** Work to be completed **
Can you reproduce each of the following records word for word, line by line?
######
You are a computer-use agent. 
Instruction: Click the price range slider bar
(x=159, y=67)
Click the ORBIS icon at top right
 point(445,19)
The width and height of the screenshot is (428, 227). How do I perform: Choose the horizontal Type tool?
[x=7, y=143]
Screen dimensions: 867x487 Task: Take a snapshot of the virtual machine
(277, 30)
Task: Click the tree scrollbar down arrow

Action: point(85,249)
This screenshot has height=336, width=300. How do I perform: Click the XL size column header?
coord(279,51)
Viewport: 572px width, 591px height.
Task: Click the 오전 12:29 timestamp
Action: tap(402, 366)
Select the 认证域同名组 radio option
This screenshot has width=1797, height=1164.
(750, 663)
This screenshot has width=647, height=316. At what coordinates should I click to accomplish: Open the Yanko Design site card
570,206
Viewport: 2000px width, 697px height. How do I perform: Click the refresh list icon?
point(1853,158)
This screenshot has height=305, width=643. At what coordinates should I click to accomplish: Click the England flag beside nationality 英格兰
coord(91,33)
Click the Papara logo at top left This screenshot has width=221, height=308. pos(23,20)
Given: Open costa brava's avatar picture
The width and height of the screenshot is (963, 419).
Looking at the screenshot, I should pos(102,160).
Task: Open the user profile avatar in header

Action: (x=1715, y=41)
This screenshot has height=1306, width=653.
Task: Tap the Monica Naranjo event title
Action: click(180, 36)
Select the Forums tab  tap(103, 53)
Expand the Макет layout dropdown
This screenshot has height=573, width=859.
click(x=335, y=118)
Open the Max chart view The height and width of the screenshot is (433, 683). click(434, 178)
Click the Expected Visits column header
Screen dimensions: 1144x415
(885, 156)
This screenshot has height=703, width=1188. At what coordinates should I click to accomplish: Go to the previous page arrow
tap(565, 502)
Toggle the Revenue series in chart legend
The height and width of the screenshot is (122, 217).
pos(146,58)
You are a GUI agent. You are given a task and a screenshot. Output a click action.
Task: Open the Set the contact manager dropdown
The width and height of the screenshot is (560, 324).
######
** Output of the exercise **
You are a computer-use agent. 
Instruction: Click the price range slider bar
(x=159, y=67)
Click the ORBIS icon at top right
 point(445,19)
The width and height of the screenshot is (428, 227). How do I perform: Choose the horizontal Type tool?
[x=7, y=143]
Screen dimensions: 867x487 Task: Take a snapshot of the virtual machine
(277, 30)
Task: Click the tree scrollbar down arrow

Action: point(85,249)
This screenshot has height=336, width=300. How do I perform: Click the XL size column header?
coord(279,51)
Viewport: 572px width, 591px height.
Task: Click the 오전 12:29 timestamp
Action: tap(402, 366)
Select the 认证域同名组 radio option
This screenshot has width=1797, height=1164.
(750, 663)
This screenshot has width=647, height=316. At what coordinates should I click to accomplish: Open the Yanko Design site card
570,206
Viewport: 2000px width, 697px height. How do I perform: Click the refresh list icon?
point(1853,158)
This screenshot has height=305, width=643. At what coordinates should I click to accomplish: Click the England flag beside nationality 英格兰
coord(91,33)
Click the Papara logo at top left This screenshot has width=221, height=308. pos(23,20)
Given: Open costa brava's avatar picture
The width and height of the screenshot is (963, 419).
Looking at the screenshot, I should pos(102,160).
Task: Open the user profile avatar in header

Action: (x=1715, y=41)
This screenshot has height=1306, width=653.
Task: Tap the Monica Naranjo event title
Action: click(180, 36)
Select the Forums tab  tap(103, 53)
Expand the Макет layout dropdown
This screenshot has height=573, width=859.
click(x=335, y=118)
Open the Max chart view The height and width of the screenshot is (433, 683). click(434, 178)
Click the Expected Visits column header
Screen dimensions: 1144x415
(885, 156)
This screenshot has height=703, width=1188. At what coordinates should I click to accomplish: Go to the previous page arrow
tap(565, 502)
Toggle the Revenue series in chart legend
The height and width of the screenshot is (122, 217).
pos(146,58)
You are a GUI agent. You are given a task and a screenshot. Output a click action.
Task: Open the Set the contact manager dropdown
The width and height of the screenshot is (560, 324).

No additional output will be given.